__Section texte__:
Surface : Ben Thouard devant l’objectif

Pour une fois, le photographe se retrouve devant l'objectif pour raconter son parcours.

14/06/2018 par Noémie Le Page Dronval

Après la sortie de Surface, son premier livre, le
photographe français 
Ben Thouard revient sur son parcours avec un film du même nom. Basé à Tahiti, collaborateur régulier de Surf Session, il nous offre une perspective unique sur l’océan. Un milieu hostile, rebelle et sauvage qu’il parvient à shooter de mille façons grâce à cet immense amour pour la surface et tout ce qui se passe autour. Sous son oeil, les vagues se retrouvent mises à nues. À l’occasion de la sortie de ce court biopic, on vous laisse (re)découvrir l’interview réalisée dans notre magazine du mois de mai, qui accompagnait un portfolio exclusif. Plongez avec l’un des photographes les plus talentueux de sa
génération
, dans son univers sous-marin

 

Pourquoi avoir choisi le titre Surface pour ton
livre ?
C’est le sujet principal de toutes mes photos, là où tout se
joue pour moi, là ou je passe la plus grande partie de mon temps. La surface
est sculptée par la houle pour donner naissance aux vagues. Elle
prend des formes uniques, enfile des robes différentes à chaque heure,
offre des jeux de lumières et de textures infinies. Sous l’eau, elle
s’efface parfois, durant une fraction de seconde et laisse entrevoir
notre monde. Elle devient un parfait miroir et nous donne la sensation d’évoluer
dans une bulle géante ! C est plus que le titre de mon livre, c’est
un concept visuel sur lequel je travaille depuis des années.

Entrées de données enregistrées
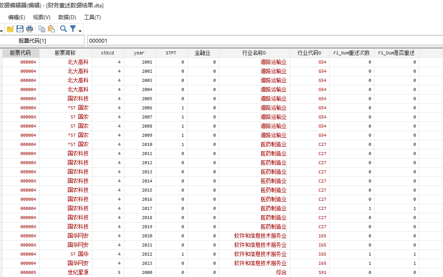Image resolution: width=443 pixels, height=277 pixels.
Task: Click the Copy icon in toolbar
Action: point(42,29)
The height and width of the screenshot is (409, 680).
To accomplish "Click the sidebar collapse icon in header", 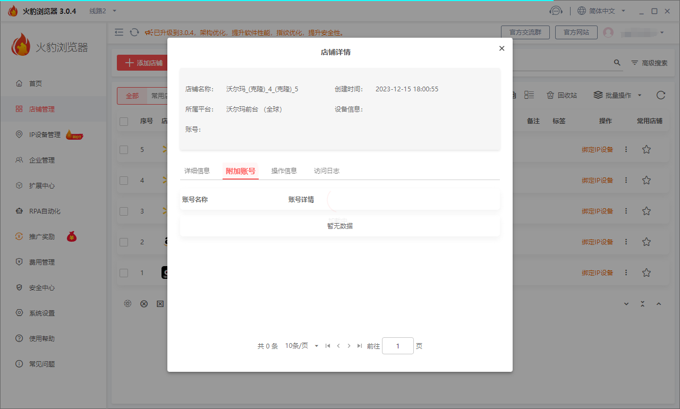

__Exercices__:
**1.** Traduisez en anglais cette phrase de l'article sur Ben Thouard : « La surface est sculptée par la houle pour donner naissance aux vagues. »
**2.** Poursuivez l'article sur Ben Thouard à partir de sa dernière phrase.
Les enregistrements n'interviennent en rien ici.

__Réponses par exercice__:
**1.** The surface is sculpted by the swell to give rise to the waves.

**2.**
Qu’est-ce qui t’inspire le plus ?
Un peu de tout ! L’inspiration a évolué avec le temps. Ça a
d’abord été les surfeurs, puis les vagues et, depuis deux ans, le monde
sous-marin. Mais le monde du surf ou les vagues m’inspirent toujours autant ! J’y
ai trouvé des points communs et cette inspiration est une suite logique de ma
recherche photographique. Depuis ma première année à Tahiti en 2007, j’ai
été époustouflé par la clarté de l’eau et j’ai tout de suite
(comme beaucoup de photographes) commencé à shooter des images
sous-marines de surf. Plus de la moitié de mon livre est consacrée au monde
sous-marin. J’ai trouvé dans le monde du surf, des vagues et sous-marin
une source d’inspiration infinie. Ce livre représente une petite
interprétation de ma vision.

 

Que voulais-tu montrer dans ce livre ?
Ma propre vision de l’océan et faire en sorte que le fil
conducteur de la surface ressorte bien. Ce n’est pas juste un livre reprenant
mes meilleures images de ces dix dernières années passées à Tahiti. Oui,
il y a quelques unes de mes meilleures images, mais pour une bonne raison, pour
une sensation particulière qu’elles évoquent, pas juste parce que c’est une
bonne image de surf. Je voulais montrer quelque chose de nouveau, de
personnel, de jamais vu, qu’on ne peut sans doute voir qu’à Tahiti, pas faire
un livre de photos de surf ou de photos de Teahupo’o. C’est mon interprétation
de l’océan. Il y a du surf mais très peu et pour une bonne raison. Il y a
des vagues mais aussi des photos simples de l’océan, pleines de caractère…
Il y a de tout autour de la surface.

Comment as-tu mené à bien ce projet ?

Je ne compte plus les heures pour ce livre ! C’est au
minimum trois ans d’acharnement photographique après sept ans d’expérience
à Tahiti.
En 2015, j’ai
décidé d’entreprendre ce projet pour plusieurs raisons.
Parce que faire un livre était
quelque chose que je tenais absolument à faire dans ma carrière. Et aussi
parce que je me suis ouvert à un autre type d’images dans la
photo. J’ai commencé à développer mon style, shooter autre
chose, vendre pas mal de print, c était un peu la suite logique.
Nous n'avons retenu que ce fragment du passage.